Required work:
Reproduce the items below verbatim, from the first line up to and including the line that contains "birlikte-acilacak-dosyalar-button: Birlikte Açılacak Dosyalar is", and omit the pictures from your answer.
== Segment start ==
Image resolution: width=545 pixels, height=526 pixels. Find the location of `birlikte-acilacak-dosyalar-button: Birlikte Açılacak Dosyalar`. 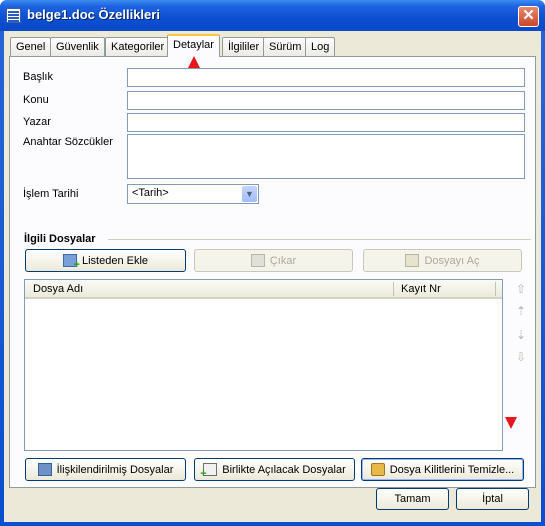

birlikte-acilacak-dosyalar-button: Birlikte Açılacak Dosyalar is located at coordinates (274, 470).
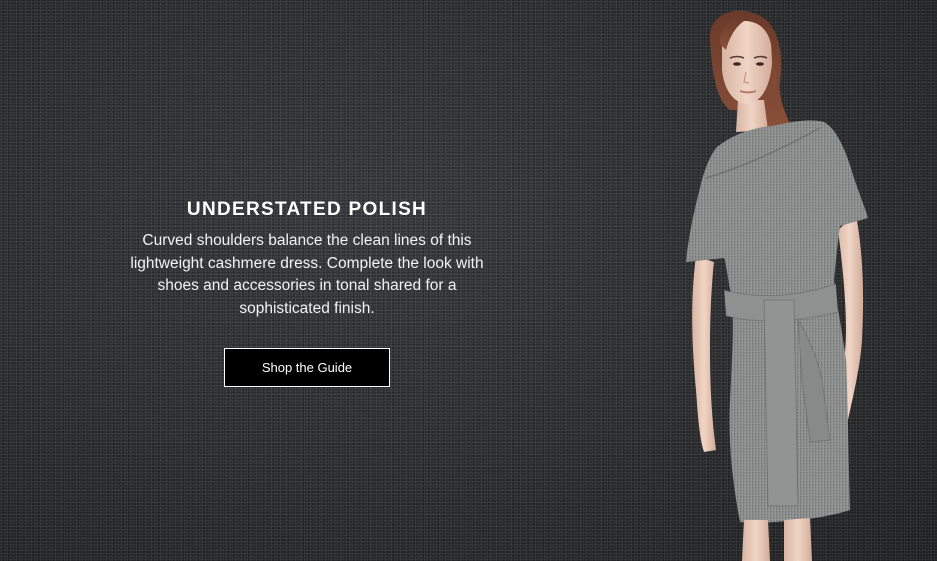 This screenshot has width=937, height=561. Describe the element at coordinates (307, 210) in the screenshot. I see `hero-headline: UNDERSTATED POLISH` at that location.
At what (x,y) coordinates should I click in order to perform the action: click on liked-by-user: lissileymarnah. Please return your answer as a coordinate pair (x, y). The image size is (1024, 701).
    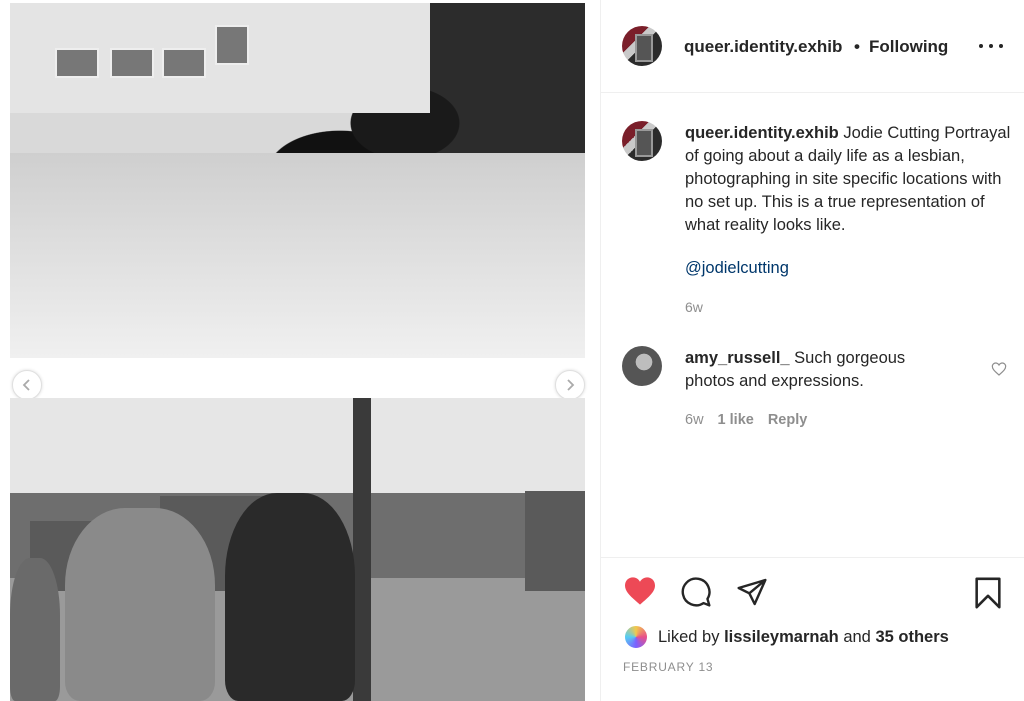
    Looking at the image, I should click on (782, 638).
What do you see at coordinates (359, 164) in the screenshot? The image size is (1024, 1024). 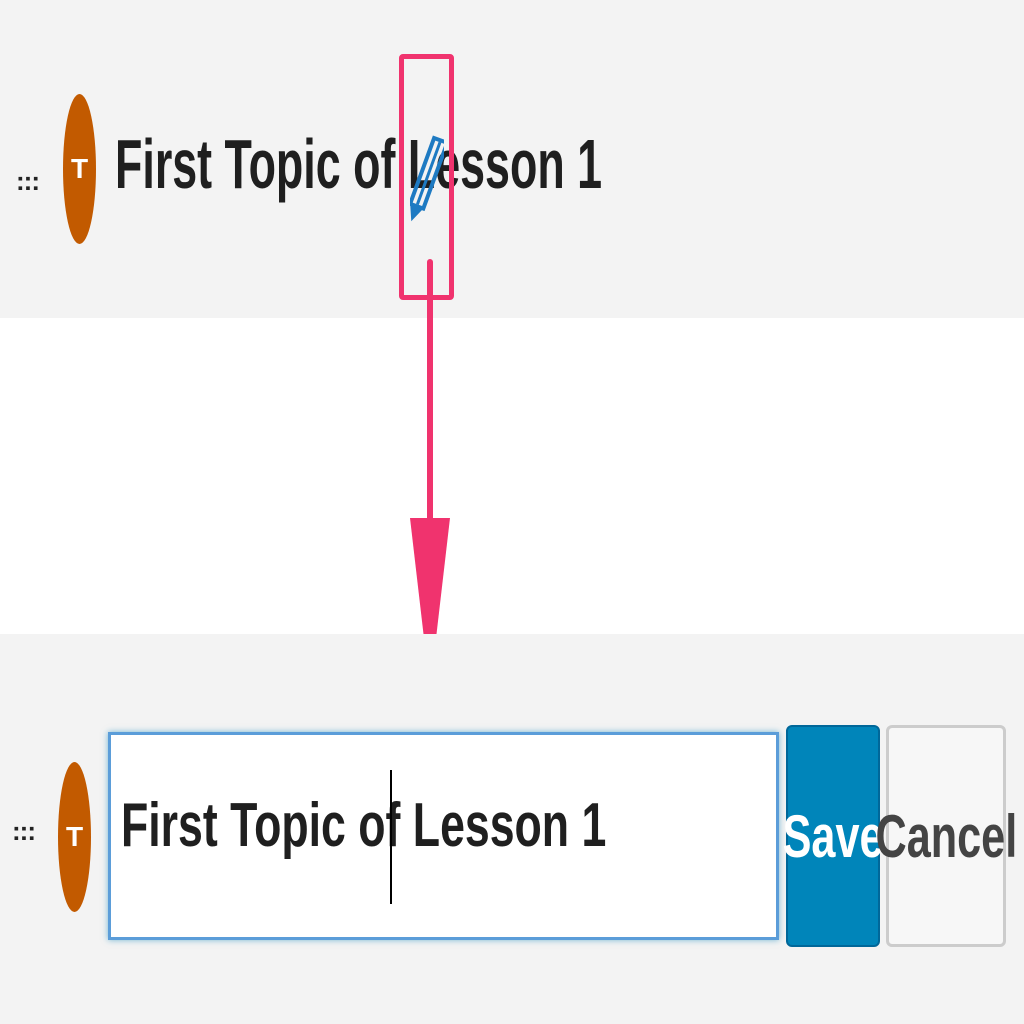 I see `topic-title: First Topic of Lesson 1` at bounding box center [359, 164].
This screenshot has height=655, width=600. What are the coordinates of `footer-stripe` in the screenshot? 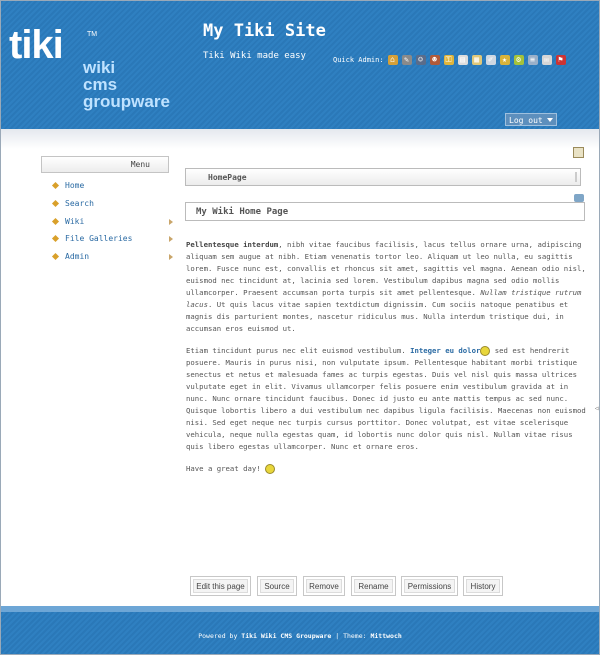 It's located at (300, 609).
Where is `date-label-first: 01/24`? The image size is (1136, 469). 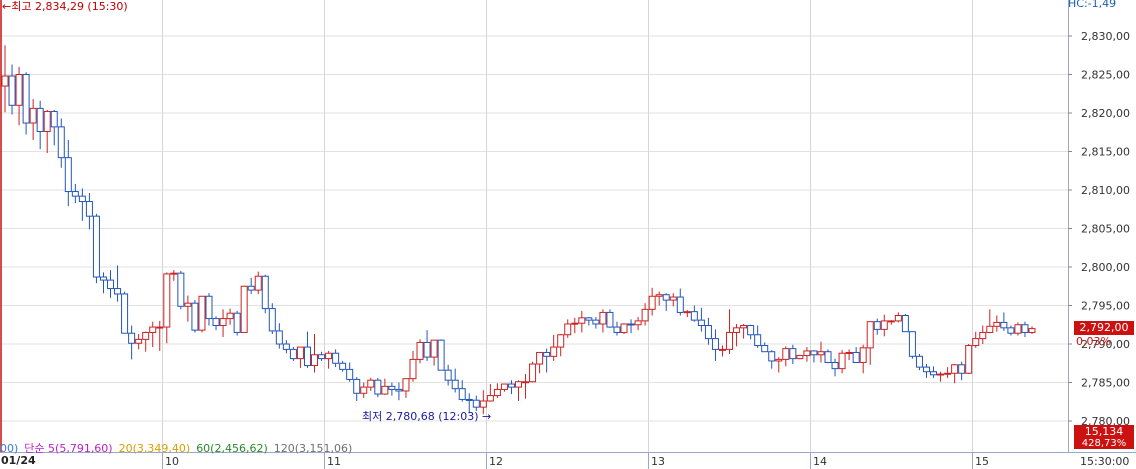 date-label-first: 01/24 is located at coordinates (18, 460).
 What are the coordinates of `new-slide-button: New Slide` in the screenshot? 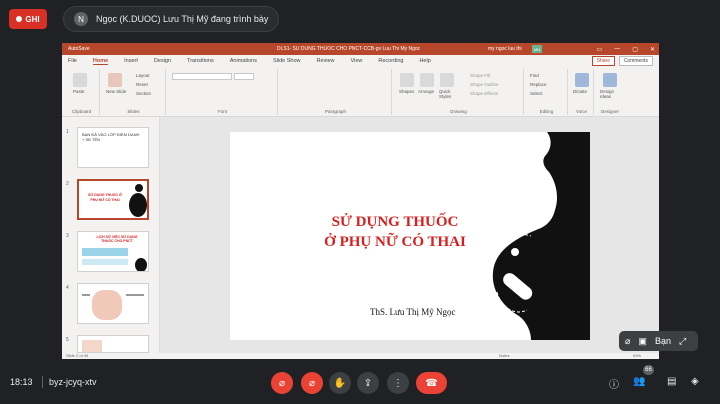 It's located at (116, 92).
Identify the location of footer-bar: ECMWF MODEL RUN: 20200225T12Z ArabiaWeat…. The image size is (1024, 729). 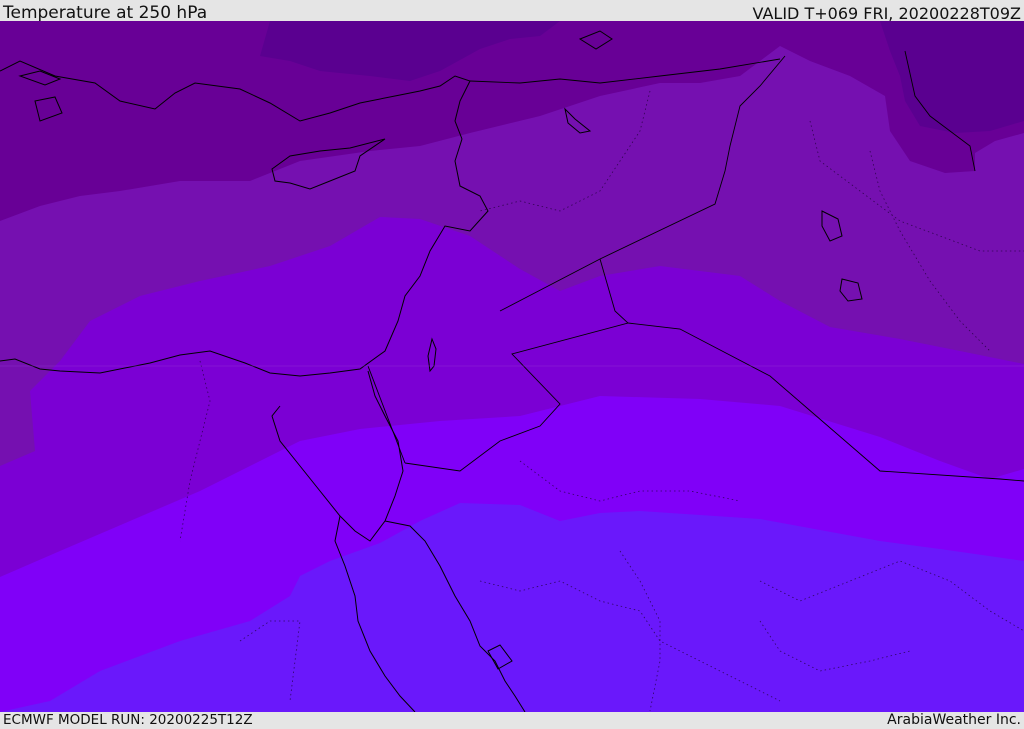
(512, 720).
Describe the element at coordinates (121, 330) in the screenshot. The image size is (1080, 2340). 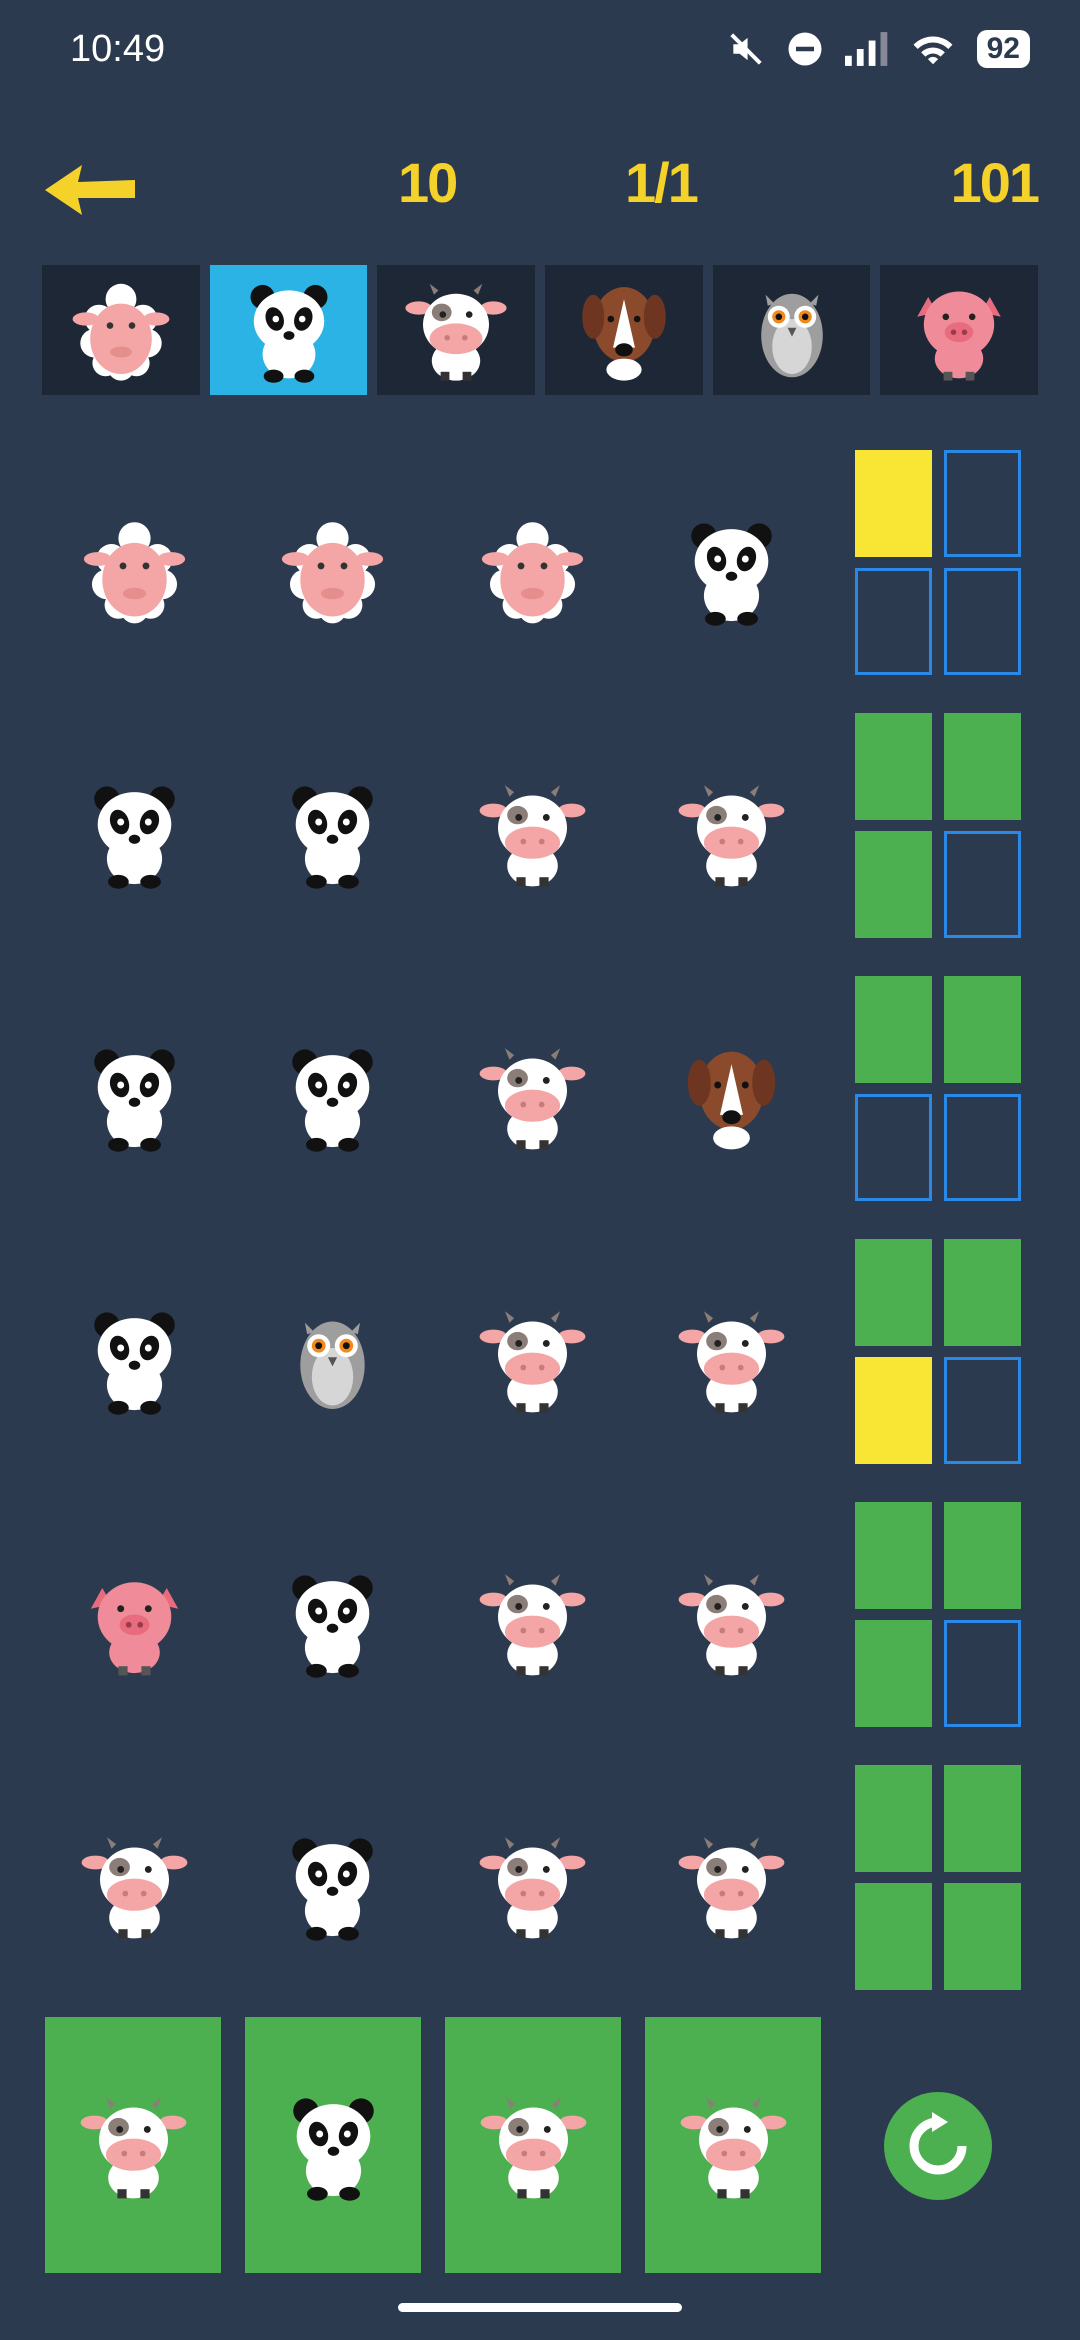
== Segment end ==
Exercise response:
Image resolution: width=545 pixels, height=526 pixels. Find the location of `birlikte-acilacak-dosyalar-button: Birlikte Açılacak Dosyalar`. 

birlikte-acilacak-dosyalar-button: Birlikte Açılacak Dosyalar is located at coordinates (274, 470).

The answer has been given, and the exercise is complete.